In Nancy Mitford's version of Andrew Roussin's French farce The Little Hut at the Lyric Theatre in 1950, Hart was cast for the West End version instead of the American actress who had created the role, Joan Tetzel, taking over opposite Robert Morley, with Peter Brook as director. She also enjoyed a six-month stint as Mollie Ralston in one of the earliest runs of The Mousetrap (Ambassadors Theatre (1953), and then abandoned the stage for 11 years in favour of television and the cinema.

In March 1963, she translated the Sardou play Divorce A La Carte and appeared in the production of the same with John Justin, Barry Shawzin and Katy Greenwood at the Phoenix Theatre in London. In 1964, she appeared on the West End stage with her friend, Margaret Lockwood (with whom she had first worked in The Wicked Lady) in Every Other Evening, also at the Phoenix. A long-running engagement came Hart's way with Joyce Rayburn's West End comedy The Man Most Likely To... (Vaudeville Theatre (1968), opposite Leslie Phillips. She had another long vaudeville residency acting with Terence Alexander and replacing Moira Lister in the successful Ray Cooney/John Chapman farce Move Over, Mrs Markham (1972).

Hart also participated in theatre in Sloane Square when she worked at the Royal Court Theatre. Her first appearance there was as the mother in an early Howard Barker play, Cheek at the Royal Court Theatre Upstairs (1970). She then took a role in Morality (Royal Court Theatre Upstairs, 1971), a piece by Jeremy Seabrook and Michael O'Neill, directed by William Gaskill, a domestic drama about a schoolboy involved in a homosexual relationship with a teacher.

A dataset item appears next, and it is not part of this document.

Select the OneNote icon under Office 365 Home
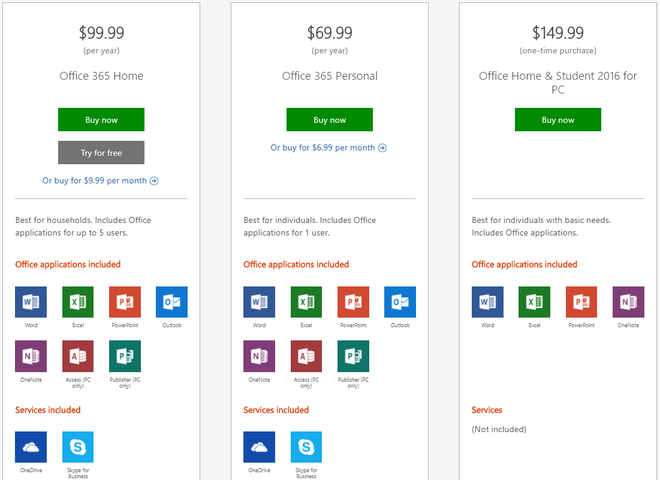pos(31,356)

In later years, she often worked in regional theatre, playing, among other parts, the title role in Somerset Maugham's Mrs Dot (Everyman Theatre, Cheltenham, 1974), in The Bank Manager (East Grinstead, 1974), Miss Adams Will Be Waiting (Yvonne Arnaud, Guildford, 1975) and The Pleasure Principle (New End, Hampstead 1989) and other plays.

Hart's film career started much earlier, in the 1940s, with a small role as a bridesmaid in the Margaret Lockwood costume drama The Wicked Lady (1945), and included a contract to 20th Century-Fox. Hart also worked for Jean Negulesco in Britannia Mews (1949), scripted by Ring Lardner Jr., and playing opposite David Niven in the musical Happy Go Lovely (1951). Hart's then husband, Kenneth MacLeod, was also in the film with a small part.

She made many television appearances, beginning at Alexandra Palace during the war, as well as radio performances for Val Gielgud. Hart played Ted Ray's wife in series 6 of the popular comedy series Ray's a Laugh.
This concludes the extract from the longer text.